The battle for the San Bernardino iPhone is raging in the news and it’s pointing a large light on just how important mobile data has become. This case will cause precedence on how a government entity will be allowed to request, or have direct access to, an individual’s private data. Apple is taking the stance that their user’s privacy is under attack if they give up the ability for others to access it freely. On the flip side the government is under the viewpoint that our national security is at risk if they can’t view it. No matter where you stand on this issue personally, it’s interesting to see that the largest case in country is being focused on mobile data and its corresponding security. This shows just how important the issues of mobile security have become and this case, no matter where you stand on it, proves that our mobile phones need to be secured and we need to understand the long term effects of what this means for mobile vendors, app developers and mobile device users.
While this case will continually unfold throughout the next couple weeks, it has already shown us that the ability for security is needed and that the final decision could cause have major changes as to how mobile vendors develop their product from a security standpoint. If the ability to have a third party access data, or bypass the encryption, of a mobile device could start a trend of mobile app developers to enable strong encryption or security within their applications. This ability to access a mobile device could cause a stir among mobile app developers to start performing better security and encryption within their app and not rely on the security of the mobile phone as an umbrella. Certain apps pride themselves on security and encryption, E.G Signal, but I wonder if this will cause other apps to follow in their footsteps? Will this cause a windfall of encryption within mobile apps in attempts to have better privacy? And will the same question of encryption that Apples experiencing now occur on apps that have their data encrypted? It would be an interesting trend to watch for after a decision is made.
Also, dependent on the ruling of the iPhone case there might a shift of users who want more privacy move towards another mobile vendor. Apple seems to have a very strong following regardless and we saw many security and privacy upgrades made to iOS6, but will this decision end up making a few of these mute and affect Apples bottom line? Will there be users who felt safer on an iPhone before this case leave for another vendor in search of looking for more privacy? Will we see similar requests of the government sent down to Google, Blackberry, Windows, etc to have the same or similar capabilities? Yet again, this is another interesting trend to look for when the dust settles.

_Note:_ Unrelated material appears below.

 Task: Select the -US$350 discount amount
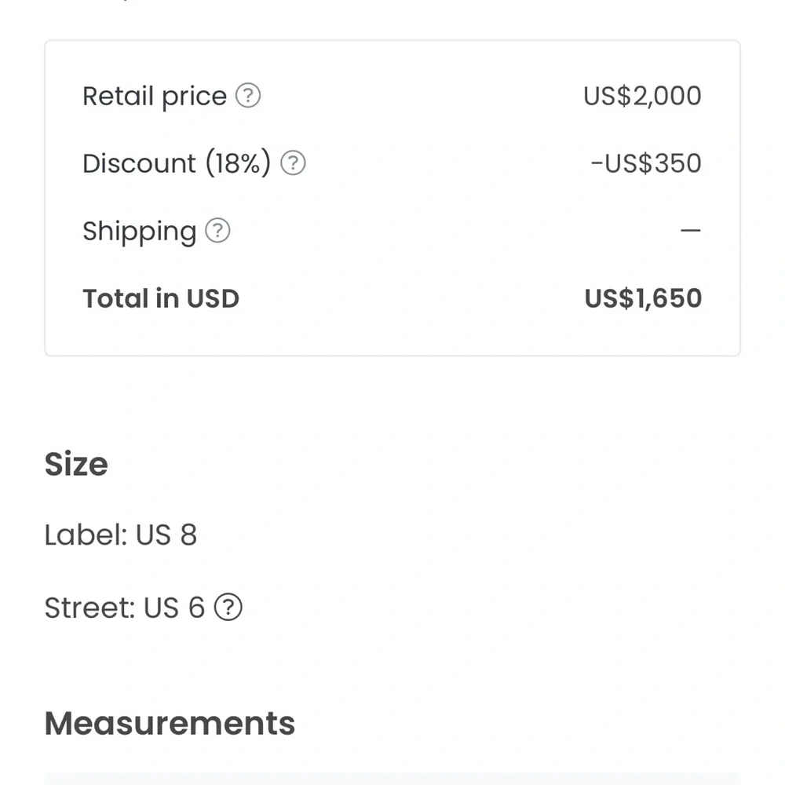click(646, 163)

Lastly, if this is the norm going forward will all new vendors that come into the mobile space have to adhere to allowing access, or bypass ability, to their mobile devices and applications? Will this become a standard applied to mobile vendors and application developers as part of their build process? There are many things to consider after the final decision is made on whether or not Apple needs to develop a way to have a third party bypass their encryption. Yes, this helps with national security and yes this could bypass privacy, but the follow ups going forward for mobile vendors regarding security could be long lasting and changing.